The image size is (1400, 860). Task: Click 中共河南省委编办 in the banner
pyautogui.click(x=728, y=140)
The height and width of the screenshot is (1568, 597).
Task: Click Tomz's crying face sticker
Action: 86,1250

EXERCISE AIM: Repeat the material exactly. Every line should match.

TASK RESPONSE:
The image size is (1400, 860). Task: Click 中共河南省委编办 in the banner
pyautogui.click(x=728, y=140)
The height and width of the screenshot is (1568, 597).
Task: Click Tomz's crying face sticker
Action: 86,1250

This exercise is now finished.